Il professor Brancaccio ci ha raccontato che l’instabilità del sistema ha ormai travalicato i confini dell’economia. I giochi del capitale con i suoi oligarchi ci mostrano come la lotta di classe ci sia ancora e la stiano vincendo i ricchi imponendo il loro comando sul lavoro e piegando le istituzioni a precisi interessi di classe, essi stessi conflittuali al loro interno. Tutto ciò testimonia un’egemonia liberale in crisi. Ecco quindi che la ricerca di un’ alternativa, a cui è dedicato un capitolo del libro, non può che venire da uno scontro confronto tra due visioni costitutivamente diverse: una che prende a prestito le leggi di tendenza marxiane sperimentate attraverso una moderna analisi scientifica dalle solide basi empiriche e l’altra, nel caso specifico del libro, quella espressa di Daron Acemoglu, che non ha potuto che riconoscere il valore di tali leggi e di quell’ambizioso progetto scientifico che Marx ha cominciato. Daron Acemoglu dice che la democrazia liberale è sotto assedio. Parafrasando quindi il titolo del suo libro, verso la democrazia convergono le forze di un assedio dettato dalle leggi del potere capitalistico in crisi che la stanno portando verso una biforcazione catastrofica dagli esiti imprevedibili. Una nuova prospettiva di classe si potrà realizzare quindi solo attraverso il punto di vista di un’intelligenza collettiva capace di forzare le attuali narrazioni e unire la classe subalterna e i lavoratori per farli uscire dallo stato di sfruttamento in cui sono precipitati. Basti pensare che anche solo parlare di salario minimo è un problema per padroni, banche e politici, tutti impegnati a prendersela con il reddito di cittadinanza, il vero ostacolo alla piena occupazione con paghe di fame. Bisogna tirare la cinghia.

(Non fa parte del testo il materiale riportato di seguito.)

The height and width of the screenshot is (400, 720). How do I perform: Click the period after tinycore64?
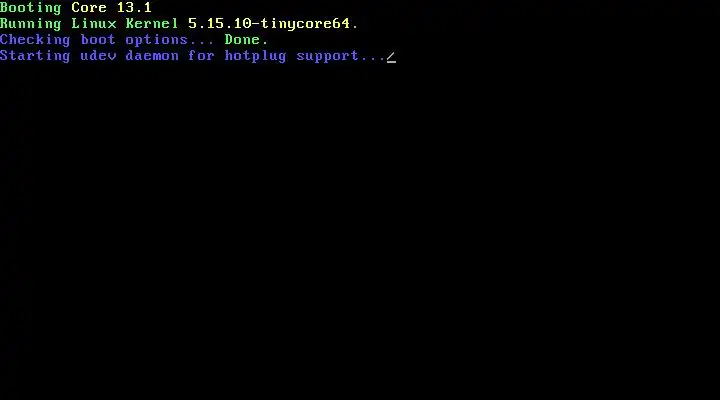[x=355, y=27]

Nel 1977 questo era quello che pensava il partito Comunista Italiano per bocca di Enrico Berlinguer: “noi abbiamo avanzato l’idea di un progetto di rinnovamento della società italiana da avviare nel corso stesso di una politica di austerità o, meglio, facendo di questa un’occasione, una leva per trasformare la nostra società”. A due anni dall’accordo Agnelli-Lama che prevedeva l’introduzione della scala mobile e del punto unico di contingenza per tutti i lavoratori, e quindi l’adeguamento automatico dei salari all’aumento del costo della vita in misura inversamente proporzionale al reddito, ecco comparire i profetici segni di un mondo a venire. “L’austerità è una scelta obbligata (…) per sanare l’economia nazionale, riavviare la ripresa produttiva, mantenere e allargare l’occupazione”. Quella che avrebbe dovuto essere la facile risposta alle richieste di una società in forte cambiamento, segnata da tensioni insostenibili e rapporti di forza fortemente sbilanciati verso la classe lavoratrice, fu un’idea ingenua dettata da analisi sbagliate e sottovalutazioni dei rischi che di lì a poche decine di anni dopo produssero i frutti maturi che tutti noi conosciamo.